Investoren und CETA: wie das Abkommen Wettbewerbsgleichheit gewährleistet

Investoren und CETA: wie das Abkommen Wettbewerbsgleichheit gewährleistet

Das Handelsabkommen zwischen der EU und Kanada definierte die Rechte der Unternehmen und beseitigte die Möglichkeit für Richter, immer neue Gründe für Klagen gegen Länder zu finden.
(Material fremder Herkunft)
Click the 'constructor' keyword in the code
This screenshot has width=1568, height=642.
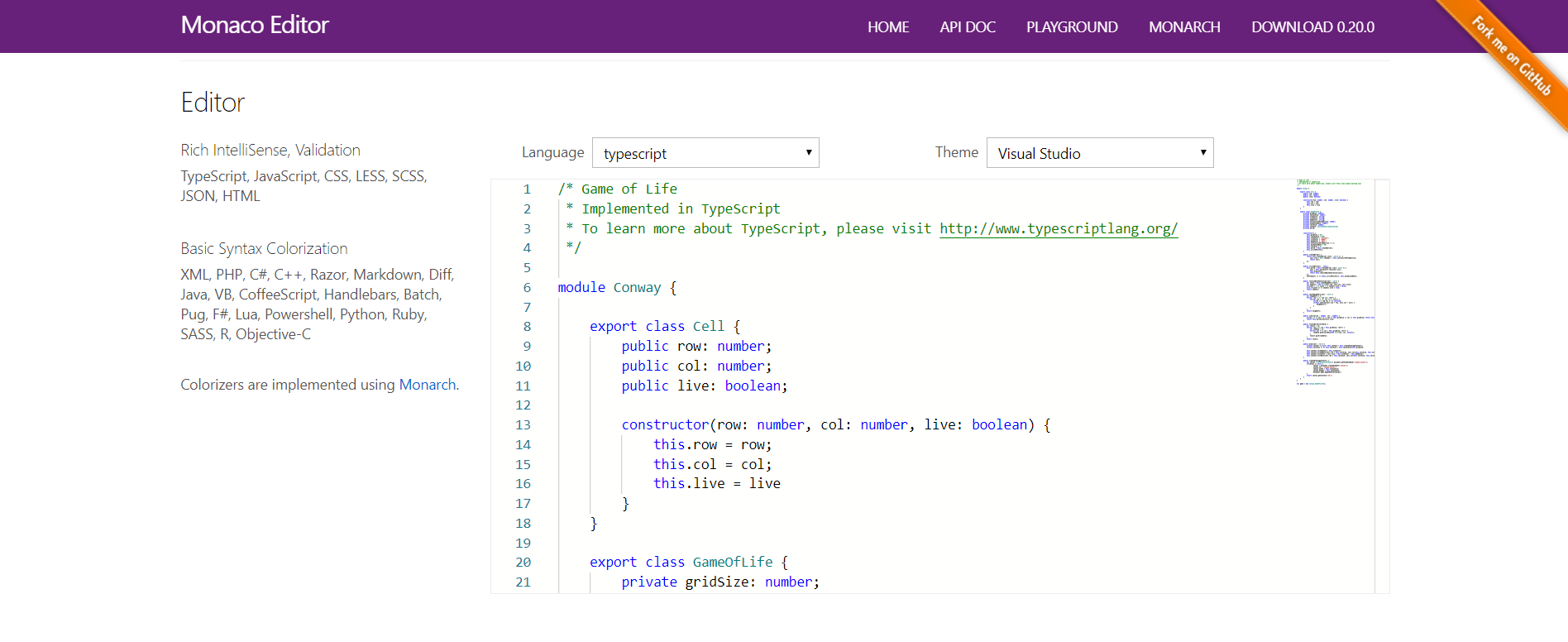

Ein Unternehmen kann nur eine Klage einreichen, wenn eine oder mehrere der folgenden Gegebenheiten erfüllt ist bzw. sind:

  • Rechtsverweigerung in Straf-, Zivil- oder Verwaltungsverfahren,
  • eine grundsätzliche Verletzung des ordnungsgemäßen Verfahrens, einschließlich einer grundsätzlichen Verletzung der Transparenz in Gerichts- und Verwaltungsverfahren, 
  • offensichtliche Willkür,
  • gezielte Diskriminierung aus offensichtlich unrechtmäßigen Gründen wie Geschlecht, Rasse oder Religion,
  • missbräuchliche Behandlung von Investoren, wie Zwang, Nötigung und Schikane.

Nur Unternehmen mit tatsächlichen Geschäftsaktivitäten in Kanada oder der EU sind in der Lage, eine Klage gegen eine Regierung vorzubringen.